In conclusione, tra i contrari alla rimozione della scritta, ecco il parere del Cav. Fabrizio Marabello, presidente del Circolo Culturale "Ventennio Historia Patria": "La Storia si può cancellare? La risposta è semplice: no. Durante il ventennio fascista i muri delle case posti in posizione strategica, all’ingresso dei centri abitati o lungo le vie di scorrimento, venivano usati come lavagne per diffondere il verbo del Duce.

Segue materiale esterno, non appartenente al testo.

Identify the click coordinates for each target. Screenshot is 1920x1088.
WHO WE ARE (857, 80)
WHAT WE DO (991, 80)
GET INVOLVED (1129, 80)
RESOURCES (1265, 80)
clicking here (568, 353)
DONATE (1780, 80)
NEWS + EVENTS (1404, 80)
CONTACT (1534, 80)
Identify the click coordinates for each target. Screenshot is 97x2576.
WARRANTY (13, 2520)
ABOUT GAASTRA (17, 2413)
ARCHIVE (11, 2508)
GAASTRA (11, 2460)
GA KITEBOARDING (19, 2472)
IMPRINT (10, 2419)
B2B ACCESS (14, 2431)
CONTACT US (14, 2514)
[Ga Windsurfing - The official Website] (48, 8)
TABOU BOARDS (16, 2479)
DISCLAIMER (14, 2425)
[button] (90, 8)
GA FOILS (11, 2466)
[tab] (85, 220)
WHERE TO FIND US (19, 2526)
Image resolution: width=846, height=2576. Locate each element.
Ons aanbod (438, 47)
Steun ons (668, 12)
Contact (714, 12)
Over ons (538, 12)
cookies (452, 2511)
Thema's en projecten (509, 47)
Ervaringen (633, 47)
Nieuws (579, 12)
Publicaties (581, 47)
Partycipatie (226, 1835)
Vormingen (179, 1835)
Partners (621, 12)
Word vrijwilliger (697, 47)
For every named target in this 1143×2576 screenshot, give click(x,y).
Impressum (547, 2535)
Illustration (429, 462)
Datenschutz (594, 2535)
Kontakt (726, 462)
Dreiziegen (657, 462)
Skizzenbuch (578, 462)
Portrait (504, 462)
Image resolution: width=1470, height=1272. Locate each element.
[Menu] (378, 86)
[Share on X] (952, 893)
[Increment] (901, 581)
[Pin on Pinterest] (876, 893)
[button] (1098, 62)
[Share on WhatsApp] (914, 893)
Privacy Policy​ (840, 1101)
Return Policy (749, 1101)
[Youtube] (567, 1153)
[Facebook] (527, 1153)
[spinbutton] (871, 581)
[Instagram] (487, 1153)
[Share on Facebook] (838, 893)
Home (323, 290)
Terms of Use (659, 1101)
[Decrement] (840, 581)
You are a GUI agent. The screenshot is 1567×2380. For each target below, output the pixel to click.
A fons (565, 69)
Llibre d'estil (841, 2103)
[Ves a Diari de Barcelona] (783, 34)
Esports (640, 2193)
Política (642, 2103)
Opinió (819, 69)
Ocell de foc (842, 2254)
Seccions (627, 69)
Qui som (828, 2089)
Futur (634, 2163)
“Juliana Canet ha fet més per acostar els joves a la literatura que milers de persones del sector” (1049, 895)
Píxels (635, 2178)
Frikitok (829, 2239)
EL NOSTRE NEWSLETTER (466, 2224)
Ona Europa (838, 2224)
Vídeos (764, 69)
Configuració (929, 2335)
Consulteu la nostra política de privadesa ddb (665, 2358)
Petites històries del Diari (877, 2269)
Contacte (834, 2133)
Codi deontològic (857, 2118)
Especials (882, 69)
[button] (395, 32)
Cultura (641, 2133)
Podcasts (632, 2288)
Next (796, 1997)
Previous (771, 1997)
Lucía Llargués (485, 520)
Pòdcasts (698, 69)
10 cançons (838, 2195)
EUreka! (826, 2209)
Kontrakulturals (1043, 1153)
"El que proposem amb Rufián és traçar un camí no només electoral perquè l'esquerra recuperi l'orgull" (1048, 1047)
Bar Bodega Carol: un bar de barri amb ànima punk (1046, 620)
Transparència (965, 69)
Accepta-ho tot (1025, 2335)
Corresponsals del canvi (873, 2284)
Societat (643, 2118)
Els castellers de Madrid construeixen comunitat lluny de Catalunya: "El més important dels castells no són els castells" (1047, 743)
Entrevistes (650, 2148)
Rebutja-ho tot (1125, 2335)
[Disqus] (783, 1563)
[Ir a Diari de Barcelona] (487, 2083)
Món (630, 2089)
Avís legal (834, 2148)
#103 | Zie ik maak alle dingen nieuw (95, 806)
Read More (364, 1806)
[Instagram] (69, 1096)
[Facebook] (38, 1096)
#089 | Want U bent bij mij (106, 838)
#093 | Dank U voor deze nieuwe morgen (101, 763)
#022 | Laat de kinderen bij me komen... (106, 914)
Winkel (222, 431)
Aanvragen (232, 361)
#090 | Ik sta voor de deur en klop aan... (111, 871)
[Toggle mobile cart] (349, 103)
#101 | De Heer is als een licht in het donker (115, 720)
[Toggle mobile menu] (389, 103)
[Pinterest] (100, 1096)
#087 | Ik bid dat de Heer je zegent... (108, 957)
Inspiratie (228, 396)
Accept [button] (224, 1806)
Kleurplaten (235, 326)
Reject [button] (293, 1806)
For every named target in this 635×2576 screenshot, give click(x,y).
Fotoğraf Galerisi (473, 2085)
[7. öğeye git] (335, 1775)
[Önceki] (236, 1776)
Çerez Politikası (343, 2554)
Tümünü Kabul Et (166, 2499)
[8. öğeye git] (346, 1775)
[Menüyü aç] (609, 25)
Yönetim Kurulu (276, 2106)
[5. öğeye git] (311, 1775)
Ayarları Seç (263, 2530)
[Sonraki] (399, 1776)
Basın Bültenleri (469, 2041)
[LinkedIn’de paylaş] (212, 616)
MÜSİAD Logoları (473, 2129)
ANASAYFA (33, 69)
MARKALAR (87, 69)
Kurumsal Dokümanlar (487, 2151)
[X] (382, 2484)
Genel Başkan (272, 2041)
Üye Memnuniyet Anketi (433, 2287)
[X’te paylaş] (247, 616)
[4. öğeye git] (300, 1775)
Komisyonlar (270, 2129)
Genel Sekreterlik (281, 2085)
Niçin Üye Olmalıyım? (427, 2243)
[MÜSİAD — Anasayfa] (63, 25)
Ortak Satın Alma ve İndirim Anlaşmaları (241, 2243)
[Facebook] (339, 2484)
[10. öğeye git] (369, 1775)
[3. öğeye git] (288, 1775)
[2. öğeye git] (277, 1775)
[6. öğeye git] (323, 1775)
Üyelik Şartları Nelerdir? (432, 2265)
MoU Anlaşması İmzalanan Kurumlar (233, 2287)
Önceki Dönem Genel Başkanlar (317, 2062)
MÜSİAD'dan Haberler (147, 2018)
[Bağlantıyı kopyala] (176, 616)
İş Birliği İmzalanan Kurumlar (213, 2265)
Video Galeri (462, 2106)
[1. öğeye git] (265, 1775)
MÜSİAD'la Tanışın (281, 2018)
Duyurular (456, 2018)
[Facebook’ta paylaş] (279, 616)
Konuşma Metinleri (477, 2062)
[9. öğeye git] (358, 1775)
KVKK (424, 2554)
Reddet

Si trattò di una propaganda capillare e diffusa in ogni borgo abitato. Erano scritte a caratteri cubitali e quindi leggibili anche da lontano, per lo più nere su fondo bianco, per meglio essere notate. Fu un sistema efficace per i tempi e adatto a una popolazione dove la radio non aveva ancora una grande diffusione".
"Dopo la presa del potere dalla fine degli anni ’20 e per tutti gli anni ’30 il Duce affidò la propaganda del regime dapprima a Costanzo Ciano poi al figlio, e suo genero, Galeazzo sotto la cui guida il ministero della stampa e della propaganda divenne Ministero della Cultura Popolare più noto con la sigla Min.Cul.Pop. Questo ministero estrapolava dai discorsi o da scritti di Benito Mussolini le frasi che dovevano servire allo scopo e le inviava ai Prefetti di ogni città che, in accordo con le autorità comunali, sceglievano le ubicazioni e gli spazi dove dovevano essere allocate" continua Marabello.
"A proposito della scritta 'Partito Fascista Repubblicano' visibile da molto tempo su un edificio nel centro storico di Pietra Ligure è opportuno rammentare al signor Quaglieni-Boldrino (che proviene dalla città della Mole in perenne cerca di gloria in terra di Liguria) che il passato può essere studiato, capito, criticato, ma non cambiato. Strappare l’etichetta non serve: il contenuto del barattolo resta quello. Ecco quindi riemergere la solita litanìa che bisogna ripulire tutte le strade d’Italia dal fascismo. Sì perché ciclicamente c'è qualcuno che si sveglia sentenziando che è ora di cancellare i simboli del Ventennio. Ma dal ventennio sono trascorsi settantacinque anni. Mussolini, che piaccia o no, appartiene alla Storia d'Italia, quella con la «S» maiuscola. Dei monumenti e dei 'murales' propagandistici del ventennio non bisogna avere paura, anzi, vanno difesi, non sfregiati o distrutti, come fanno i talebani e le milizie dell’Isis. Chi non rispetta il passato è perché lo teme. Il passato, e la Storia, non si cancellano e non si coprono con stracci o pittura. Ci appelliamo dunque al buon senso e alla sensibilità culturale del sindaco Luigi De Vincenzi affinché questo pezzo di Storia pietrese non venga cancellato" termina poi presidente del Circolo Culturale "Ventennio Historia Patria".